Blogger Adam Fletcher said...

Brent, thanks for your thoughtful critique. It is rare that I come across somebody who has taken into consideration the ample reasoning behind youth rights. However, I want to point out two critical points I think you fail to recognize.

One is the historical foundation of YR, which extends far earlier than NYRA or even John Holt. Instead, it is rooted in the labor movement at the turn of the 20th century, and gained momentum at several different points during the civil rights and the women's rights movements. In that sense it is appropriate for YR advocates to couch their analyses in those earlier efforts, and to rely on them for a pragmatic theoretical basis for action. That is not to excuse current YR fighters from the necessity of creating a coherent theoretical basis for their efforts; rather, it is to say there is a existent theoretical foundation - acknowledged or not - for this work.
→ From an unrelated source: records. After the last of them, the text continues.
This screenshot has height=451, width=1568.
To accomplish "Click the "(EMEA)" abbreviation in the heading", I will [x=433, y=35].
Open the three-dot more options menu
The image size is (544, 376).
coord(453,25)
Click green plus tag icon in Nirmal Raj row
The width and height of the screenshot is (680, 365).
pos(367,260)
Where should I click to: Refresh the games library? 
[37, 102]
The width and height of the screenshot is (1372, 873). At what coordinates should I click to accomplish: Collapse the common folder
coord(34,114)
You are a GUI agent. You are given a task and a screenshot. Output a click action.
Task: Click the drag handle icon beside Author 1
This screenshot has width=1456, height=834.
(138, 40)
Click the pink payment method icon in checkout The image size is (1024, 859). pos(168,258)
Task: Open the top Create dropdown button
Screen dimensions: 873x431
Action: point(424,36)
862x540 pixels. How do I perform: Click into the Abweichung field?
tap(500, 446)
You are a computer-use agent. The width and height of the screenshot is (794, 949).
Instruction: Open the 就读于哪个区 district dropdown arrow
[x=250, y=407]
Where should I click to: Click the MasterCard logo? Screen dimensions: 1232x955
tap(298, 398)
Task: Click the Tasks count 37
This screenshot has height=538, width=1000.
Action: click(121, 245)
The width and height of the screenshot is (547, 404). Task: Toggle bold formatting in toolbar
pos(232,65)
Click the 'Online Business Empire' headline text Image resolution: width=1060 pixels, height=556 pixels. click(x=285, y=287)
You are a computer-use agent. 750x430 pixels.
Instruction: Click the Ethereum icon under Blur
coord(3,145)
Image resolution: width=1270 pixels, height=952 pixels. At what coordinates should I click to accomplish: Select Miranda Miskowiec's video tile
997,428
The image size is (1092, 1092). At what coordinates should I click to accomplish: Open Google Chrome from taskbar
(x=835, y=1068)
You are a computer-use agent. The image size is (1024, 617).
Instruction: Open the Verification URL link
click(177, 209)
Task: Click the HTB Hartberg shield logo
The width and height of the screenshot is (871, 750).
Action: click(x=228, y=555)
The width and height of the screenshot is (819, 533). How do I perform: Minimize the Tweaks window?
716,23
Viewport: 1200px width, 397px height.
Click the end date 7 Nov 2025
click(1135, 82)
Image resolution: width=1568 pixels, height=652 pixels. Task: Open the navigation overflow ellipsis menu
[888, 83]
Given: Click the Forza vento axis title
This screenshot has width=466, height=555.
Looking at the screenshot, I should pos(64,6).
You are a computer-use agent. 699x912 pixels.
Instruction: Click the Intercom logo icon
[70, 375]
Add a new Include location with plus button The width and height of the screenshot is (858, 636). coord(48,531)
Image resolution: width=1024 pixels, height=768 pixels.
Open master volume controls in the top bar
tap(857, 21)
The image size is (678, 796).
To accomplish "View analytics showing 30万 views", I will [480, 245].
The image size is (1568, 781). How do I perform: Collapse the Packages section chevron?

The second point I think you fail to acknowledge is the necessary role of adult allies in the development of theoretical frameworks in the YR movement. We have a pragmatic, as well as mutually beneficial, purpose to become involved in the development of YR theory. The pragmatic reasons are obvious: by taking responsibility for the inadequacies of adults in larger society, adult allies concerned with YR can role model appropriate behavior and anti-adultist treatment of young people. In this way we both help foster a new generation of adult allies, and create more positive platforms for collective action within both YR and other movements. As for the mutual benefit, as the adage goes, "no one is free until everyone is free." In its overly simplistic way that saying can be used to paint wide strokes over why adult allies should recognize their integral role in the development of YR theory.

I think its important to acknowledge that the YR movement's collective failure is embedded in our own inability as adult allies to youth; that way we can shoulder appropriate responsibility without foisting blame onto the backs of youth. Popular media does that enough without help from within the movement, right?